HOUSES BUILT LIKE CARS

Like a few other modular builders such as Factory OS and Assembly OSM, Fading West likens what it does to assembling a car, rather than building a conventional stick-frame house. Inspired by the Toyota Production System, Fading West takes a lean manufacturing approach—seeking ways to eliminate waste at every step of the homebuilding process. That includes, for example, reducing the amount of movement required by team members and the amount of wasted materials.

Fading West’s construction costs are 20% lower than a traditionally built home, says Matt Steed, Executive Vice President, Fading West. “But when you factor in speed to completion, that number grows by quite a bit,” Steed says.

Fading West saves time partly through its parallel process: While the factory team assembles the modular home so that it’s 95% complete when it leaves the facility, the onsite team performs much of its work at the same time. That onsite work includes completing the foundations, as well as starting to build any added structures—such as porches, garages, and decks—so that they can be quickly assembled once the modular home is set onto the foundation.

“That cuts down dramatically on the time,” Salazar says of the parallel process. As a result, he adds, “our site has become more of an installation site than a conventional construction site.”

Through such efficiencies, Fading West has reduced the amount of time between setting a home on its foundation and getting a certificate of occupancy—from 110 days to only about 25 days.
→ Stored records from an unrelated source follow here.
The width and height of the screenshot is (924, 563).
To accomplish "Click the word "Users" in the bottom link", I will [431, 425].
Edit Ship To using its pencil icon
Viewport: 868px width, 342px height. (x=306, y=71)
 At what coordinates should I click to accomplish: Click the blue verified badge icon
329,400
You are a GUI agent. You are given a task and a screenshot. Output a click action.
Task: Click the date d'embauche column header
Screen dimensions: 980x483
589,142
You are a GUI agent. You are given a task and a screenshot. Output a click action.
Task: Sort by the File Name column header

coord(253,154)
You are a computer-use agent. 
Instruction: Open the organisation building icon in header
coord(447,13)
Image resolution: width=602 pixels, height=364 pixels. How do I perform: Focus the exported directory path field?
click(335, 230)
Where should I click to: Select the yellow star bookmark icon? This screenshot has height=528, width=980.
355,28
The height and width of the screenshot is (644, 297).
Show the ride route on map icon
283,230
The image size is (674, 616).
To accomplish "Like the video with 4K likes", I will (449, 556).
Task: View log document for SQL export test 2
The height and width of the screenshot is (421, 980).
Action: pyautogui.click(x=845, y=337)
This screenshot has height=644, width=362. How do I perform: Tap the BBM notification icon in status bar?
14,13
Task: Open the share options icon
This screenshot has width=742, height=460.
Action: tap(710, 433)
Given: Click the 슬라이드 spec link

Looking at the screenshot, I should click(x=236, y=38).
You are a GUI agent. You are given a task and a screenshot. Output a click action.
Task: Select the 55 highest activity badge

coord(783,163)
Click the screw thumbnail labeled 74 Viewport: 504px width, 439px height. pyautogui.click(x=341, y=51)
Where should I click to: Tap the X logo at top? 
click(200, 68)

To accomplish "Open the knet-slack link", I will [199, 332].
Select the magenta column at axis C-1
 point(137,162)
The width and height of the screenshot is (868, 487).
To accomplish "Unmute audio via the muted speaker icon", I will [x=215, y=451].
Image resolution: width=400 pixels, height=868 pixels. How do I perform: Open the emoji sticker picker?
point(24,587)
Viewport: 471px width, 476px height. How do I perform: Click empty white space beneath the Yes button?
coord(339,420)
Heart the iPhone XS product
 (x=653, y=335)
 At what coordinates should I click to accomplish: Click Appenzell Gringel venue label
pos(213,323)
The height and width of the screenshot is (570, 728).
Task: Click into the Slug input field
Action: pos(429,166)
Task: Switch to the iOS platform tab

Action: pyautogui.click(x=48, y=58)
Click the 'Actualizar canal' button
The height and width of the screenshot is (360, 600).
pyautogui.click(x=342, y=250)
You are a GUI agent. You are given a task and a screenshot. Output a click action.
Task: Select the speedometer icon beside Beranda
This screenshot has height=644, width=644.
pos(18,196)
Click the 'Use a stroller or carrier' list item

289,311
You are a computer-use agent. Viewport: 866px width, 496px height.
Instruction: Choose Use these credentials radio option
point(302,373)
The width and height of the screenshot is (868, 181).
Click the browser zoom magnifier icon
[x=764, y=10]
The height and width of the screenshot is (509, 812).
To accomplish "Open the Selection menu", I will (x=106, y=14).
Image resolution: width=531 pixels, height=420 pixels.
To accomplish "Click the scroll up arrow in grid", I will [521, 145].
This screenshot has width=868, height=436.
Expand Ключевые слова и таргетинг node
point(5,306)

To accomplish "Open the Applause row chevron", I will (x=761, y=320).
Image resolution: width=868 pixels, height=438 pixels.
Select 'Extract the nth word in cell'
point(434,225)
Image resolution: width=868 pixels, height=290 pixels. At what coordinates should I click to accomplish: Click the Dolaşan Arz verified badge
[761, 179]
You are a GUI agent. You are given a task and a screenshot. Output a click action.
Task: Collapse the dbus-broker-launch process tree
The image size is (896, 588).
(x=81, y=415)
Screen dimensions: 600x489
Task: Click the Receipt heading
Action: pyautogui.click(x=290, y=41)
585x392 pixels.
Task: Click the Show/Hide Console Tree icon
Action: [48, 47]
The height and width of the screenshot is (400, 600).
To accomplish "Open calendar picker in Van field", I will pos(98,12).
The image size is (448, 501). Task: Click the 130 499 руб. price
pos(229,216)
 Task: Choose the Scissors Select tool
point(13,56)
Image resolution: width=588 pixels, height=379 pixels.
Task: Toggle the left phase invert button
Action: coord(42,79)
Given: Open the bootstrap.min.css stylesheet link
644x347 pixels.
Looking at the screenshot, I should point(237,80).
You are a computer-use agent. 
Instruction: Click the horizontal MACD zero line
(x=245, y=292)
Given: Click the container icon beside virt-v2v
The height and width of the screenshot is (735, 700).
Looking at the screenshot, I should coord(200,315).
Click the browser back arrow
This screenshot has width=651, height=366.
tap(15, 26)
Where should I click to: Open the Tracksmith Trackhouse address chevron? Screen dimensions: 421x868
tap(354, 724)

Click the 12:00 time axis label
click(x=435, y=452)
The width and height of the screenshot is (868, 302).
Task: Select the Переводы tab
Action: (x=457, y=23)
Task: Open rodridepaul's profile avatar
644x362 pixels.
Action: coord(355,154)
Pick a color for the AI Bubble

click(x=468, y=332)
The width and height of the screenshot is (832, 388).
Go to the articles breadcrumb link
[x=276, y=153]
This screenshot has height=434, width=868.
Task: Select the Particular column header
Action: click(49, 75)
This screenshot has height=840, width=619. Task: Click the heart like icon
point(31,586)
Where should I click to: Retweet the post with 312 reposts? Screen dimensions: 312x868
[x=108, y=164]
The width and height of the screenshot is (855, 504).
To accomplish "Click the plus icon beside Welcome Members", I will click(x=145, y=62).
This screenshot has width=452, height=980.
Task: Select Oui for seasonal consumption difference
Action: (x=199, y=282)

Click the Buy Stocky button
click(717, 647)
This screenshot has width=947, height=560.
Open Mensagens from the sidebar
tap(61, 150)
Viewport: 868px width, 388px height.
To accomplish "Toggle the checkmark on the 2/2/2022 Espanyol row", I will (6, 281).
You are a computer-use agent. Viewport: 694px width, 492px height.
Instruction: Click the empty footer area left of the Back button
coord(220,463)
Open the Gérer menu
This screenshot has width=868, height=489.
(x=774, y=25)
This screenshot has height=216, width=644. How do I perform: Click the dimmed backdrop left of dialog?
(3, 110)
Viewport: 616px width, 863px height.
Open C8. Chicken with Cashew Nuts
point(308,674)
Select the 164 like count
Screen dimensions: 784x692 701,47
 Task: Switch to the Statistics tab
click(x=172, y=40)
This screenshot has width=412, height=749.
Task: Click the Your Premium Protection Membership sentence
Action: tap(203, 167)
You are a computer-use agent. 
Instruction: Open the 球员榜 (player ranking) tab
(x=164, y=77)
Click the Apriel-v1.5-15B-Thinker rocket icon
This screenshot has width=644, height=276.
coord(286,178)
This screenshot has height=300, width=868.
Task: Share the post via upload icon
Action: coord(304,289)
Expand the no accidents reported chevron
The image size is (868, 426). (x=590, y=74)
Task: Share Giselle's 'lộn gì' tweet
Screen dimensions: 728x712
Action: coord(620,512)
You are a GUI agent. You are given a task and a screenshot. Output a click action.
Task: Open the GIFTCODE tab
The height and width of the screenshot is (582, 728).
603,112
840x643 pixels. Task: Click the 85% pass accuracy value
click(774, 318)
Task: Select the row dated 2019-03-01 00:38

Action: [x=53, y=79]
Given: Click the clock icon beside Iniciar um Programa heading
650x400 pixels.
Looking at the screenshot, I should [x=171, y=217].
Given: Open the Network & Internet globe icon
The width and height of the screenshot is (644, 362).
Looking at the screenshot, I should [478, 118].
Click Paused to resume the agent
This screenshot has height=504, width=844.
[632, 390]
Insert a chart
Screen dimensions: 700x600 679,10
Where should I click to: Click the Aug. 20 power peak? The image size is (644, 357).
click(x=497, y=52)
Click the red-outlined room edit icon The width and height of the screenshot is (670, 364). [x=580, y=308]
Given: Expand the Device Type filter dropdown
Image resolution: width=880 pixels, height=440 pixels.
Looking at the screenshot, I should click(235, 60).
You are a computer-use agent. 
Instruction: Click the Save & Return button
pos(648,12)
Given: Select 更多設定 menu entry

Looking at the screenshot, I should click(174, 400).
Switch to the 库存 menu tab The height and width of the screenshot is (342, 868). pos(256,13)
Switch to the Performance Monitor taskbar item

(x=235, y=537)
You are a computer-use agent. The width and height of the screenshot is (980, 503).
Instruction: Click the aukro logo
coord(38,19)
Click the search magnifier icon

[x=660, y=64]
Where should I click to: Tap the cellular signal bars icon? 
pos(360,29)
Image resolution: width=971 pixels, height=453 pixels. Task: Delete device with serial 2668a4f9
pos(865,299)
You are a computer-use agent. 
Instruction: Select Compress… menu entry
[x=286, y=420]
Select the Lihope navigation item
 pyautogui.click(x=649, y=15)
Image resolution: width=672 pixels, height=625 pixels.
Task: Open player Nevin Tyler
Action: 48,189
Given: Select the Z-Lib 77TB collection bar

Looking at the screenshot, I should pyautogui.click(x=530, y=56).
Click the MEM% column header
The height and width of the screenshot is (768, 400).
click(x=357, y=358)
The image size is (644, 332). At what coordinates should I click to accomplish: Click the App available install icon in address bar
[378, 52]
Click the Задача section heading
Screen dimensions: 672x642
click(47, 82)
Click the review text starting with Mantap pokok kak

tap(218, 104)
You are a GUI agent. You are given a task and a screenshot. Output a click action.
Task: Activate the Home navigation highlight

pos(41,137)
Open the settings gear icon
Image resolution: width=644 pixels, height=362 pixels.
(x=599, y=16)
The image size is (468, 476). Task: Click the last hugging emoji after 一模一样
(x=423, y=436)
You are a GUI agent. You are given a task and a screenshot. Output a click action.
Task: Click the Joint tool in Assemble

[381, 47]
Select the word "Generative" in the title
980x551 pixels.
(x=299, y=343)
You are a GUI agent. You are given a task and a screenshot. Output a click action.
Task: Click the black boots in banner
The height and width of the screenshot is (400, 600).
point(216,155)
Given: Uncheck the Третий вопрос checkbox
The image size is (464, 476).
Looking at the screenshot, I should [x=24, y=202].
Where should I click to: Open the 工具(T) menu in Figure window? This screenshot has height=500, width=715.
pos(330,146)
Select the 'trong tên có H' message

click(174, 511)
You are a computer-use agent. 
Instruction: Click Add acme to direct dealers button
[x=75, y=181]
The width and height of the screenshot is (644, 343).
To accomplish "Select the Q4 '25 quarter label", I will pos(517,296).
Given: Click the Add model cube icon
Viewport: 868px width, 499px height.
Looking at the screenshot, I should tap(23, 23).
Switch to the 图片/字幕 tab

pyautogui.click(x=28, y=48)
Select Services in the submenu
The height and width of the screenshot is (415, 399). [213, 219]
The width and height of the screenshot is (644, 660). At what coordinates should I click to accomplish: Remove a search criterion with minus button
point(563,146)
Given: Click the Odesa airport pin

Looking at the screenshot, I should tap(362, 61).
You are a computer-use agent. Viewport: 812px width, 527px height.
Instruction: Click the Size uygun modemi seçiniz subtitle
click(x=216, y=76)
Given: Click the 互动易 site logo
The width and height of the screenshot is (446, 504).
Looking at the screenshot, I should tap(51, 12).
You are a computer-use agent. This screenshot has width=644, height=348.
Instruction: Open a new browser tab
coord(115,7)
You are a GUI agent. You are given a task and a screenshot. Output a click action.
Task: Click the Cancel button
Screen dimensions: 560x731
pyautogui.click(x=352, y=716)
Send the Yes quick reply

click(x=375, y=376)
In total, it takes Fading West about seven weeks from the permits to the occupancy certificates—compared to 6 to 8 months for a traditional build to get from start to finish, Steed says. “We’re looking at saving minutes or even seconds off everything we do.”


The factory where Fading West constructs the modular pieces to be put together in the final home build
Fading West's offsite factory, Fading West Building Systems

Fading West also eschews custom options in favor of a “radically standardized” approach to modular design, Salazar says. “As we look at the market we’re serving—attainable workforce housing—there aren’t many folks who need highly custom homes in that realm.”

So, for example, instead of offering dozens of countertops, Fading West provides just one, high-quality countertop: white quartz. That saves time on managing a lot more, lesser-quality finishes. And it satisfies the customer: “No one in our market complains about nice white quartz countertops,” Salazar says.

The Farm’s first phase, completed this year, comprised almost 100 units with sales prices ranging from $250,000 to $499,000. 

Now Fading West is at work on phase two of The Farm, which will include 51 single family homes. To keep the houses affordable for the local workforce, most of the units will be deed restricted, with sales prices ranging from $289,750 to about $469,750. The rest will be sold at market rate.